On their campaign to become the next occupants of the White House, Bush appeared at a campaign rally in Memphis to showcase the ideas that define why he wants to become the next president of the United States. Education has long been his central campaign issue and he stressed that to the huge crowd that attended. Cheney echoed these sentiments in Jackson last week as well.
Pledging to help needy students find “the path to achievement,” Bush recently offered three new proposals to make college more affordable for students who need financial help. His proposals will increase access to higher education, better prepare students for college and help families save for a college education.
Bush’s first proposal is to fully fund the Pell Grant program for first-year students by increasing the maximum grant amount to $5,100 from its current level of $3,300. It will encourage 800,000 students every year to enter and complete college.
His second proposal is to establish a $1.5 billion College Challenge Grant. This federal funding will cover one-third of state costs to establish a merit scholarship program. States will have freedom to design their own scholarship program except for baseline course requirements.
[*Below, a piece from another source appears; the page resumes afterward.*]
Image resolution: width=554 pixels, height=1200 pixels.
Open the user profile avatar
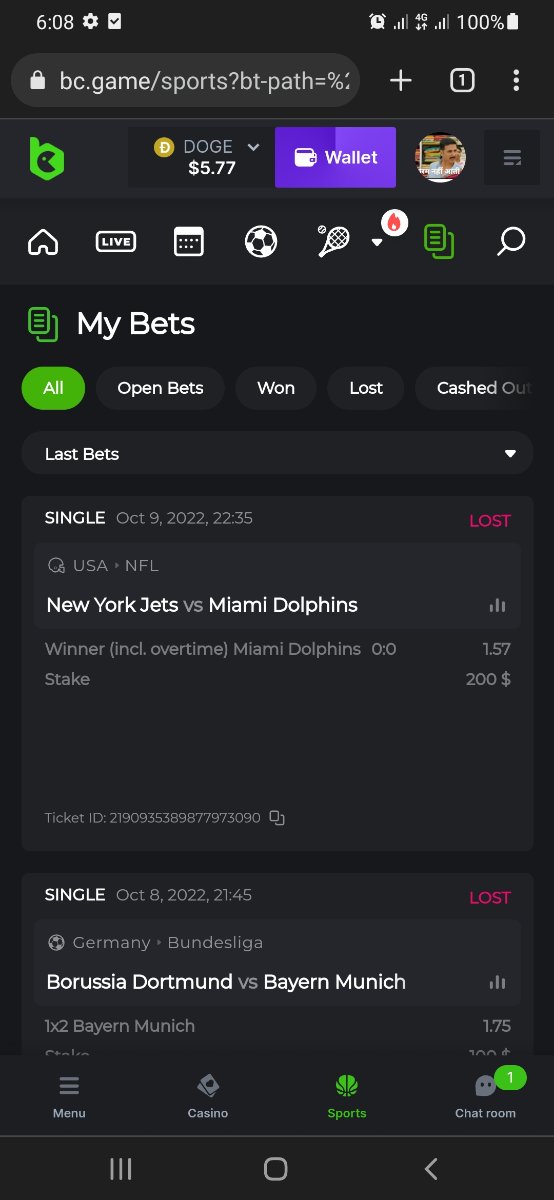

Granting complete tax exemption to all qualified pre-paid and tuition savings plans and extending coverage to independent prepaid tuition plans is the governor’s final proposal. Independent prepaid tuition plans allow families to lock the cost of education at a private college at a price less than today’s costs. Currently, they are not recognized as qualified plans by the IRS and, therefore, do not have the tax and other benefits that state prepaid tuition plans have.
Earlier in the campaign, Bush announced the two proposals of expanding Education Savings Accounts and offering enhanced Pell Grants to students who take rigorous math and science courses in high school. These changes will allow families or individuals to contribute up to $5,000 annually per child into education savings accounts, up from the current $500 limit, and will give low-income Pell Grant recipients an additional $1,000 to pay for college tuition.
As governor of Texas, Bush has vastly improved schools. He reformed Texas schools by establishing tougher standards and stronger accountability and by insisting that every child learn to read. As a result, test scores are up in Texas. Bush’s plan for America’s schools will empower parents and schools by providing much needed resources matched with long overdue flexibility from Washington rules and regulations. In short, his plan will give parents a choice, students a chance and schools a challenge to be worthy of our children’s dreams. No child will be left behind.
Bush talks about education as much as possible because he knows how important it is and how much it can be improved. Texas has made the greatest gains in the nation in overall student achievement. This was done despite the fact that during the Clinton-Gore administration, achievement scores nationally among rich and poor, minority and non-minority students have either stagnated or gotten worse.